The String Theory of Security

Peter Gutmann has written a lot of excellent cryptograpy software, and is not at all worried that quantum computers will obsolete it, as you can see from his talk slides and paper.
Quantum cryptanalysis is the string theory of security

• String theory has never generated a single testable prediction

• Quantum cryptanalysis has never factored a single non-sleight- of-hand number

He argues that even a 1024-bit RSA key, which is considered obsolete, is safe in practice. A conventional supercomputer could crack it in a year, but no one would bother.

Even the Data Encryption Standard is not as bad as most people think. It was quickly realized that the key space could be expanded, with DES3 or DESX, and these are still secure for nearly all purposes.

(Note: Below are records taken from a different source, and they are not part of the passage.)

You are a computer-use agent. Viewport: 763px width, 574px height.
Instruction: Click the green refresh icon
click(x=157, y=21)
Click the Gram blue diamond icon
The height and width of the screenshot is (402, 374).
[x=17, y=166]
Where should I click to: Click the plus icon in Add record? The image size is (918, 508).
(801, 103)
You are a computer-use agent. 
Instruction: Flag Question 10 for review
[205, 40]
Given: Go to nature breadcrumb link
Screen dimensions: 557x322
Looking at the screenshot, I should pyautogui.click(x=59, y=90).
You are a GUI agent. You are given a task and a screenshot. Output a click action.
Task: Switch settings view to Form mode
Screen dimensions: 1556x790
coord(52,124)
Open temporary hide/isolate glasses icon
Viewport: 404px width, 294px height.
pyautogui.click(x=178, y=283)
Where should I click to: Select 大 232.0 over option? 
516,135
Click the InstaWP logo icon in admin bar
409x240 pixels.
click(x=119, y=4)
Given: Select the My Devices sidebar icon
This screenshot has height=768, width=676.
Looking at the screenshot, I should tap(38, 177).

And there has been essentially no progress in quantum computer factoring. Supposedly they can factor 15 and 21, but the quantum computers can only do one small step in these factorizations.

1 comment:

  1. Yes there is a HUGE push to transition to newfangled, untested, unproven "Quantum Ciphers". They are marketed as being a no-brainer, that there are no downsides and it just makes sense to switch to these new "stronger" algorithms" in the face of pending quantum computers. The problem is they bring lots of unknown vulnerabilities, which actually WEAKEN security. All for the purpose of hedging against POTENTIAL threats which have yet to manifest, even after 40 years of vigorous development, and which are unlikely to ever exist. To me that's not an acceptable trade off. Now add to that the fact that history is full of duplicity in the design of cryptosystems. Many times they have been made deliberately insecure with backdoors. I'm CERTAIN these "quantum ciphers" are full of vulnerabilities, and their proponents are rubbing their greedy rat claws together at the prospect of them being adopted wholesale.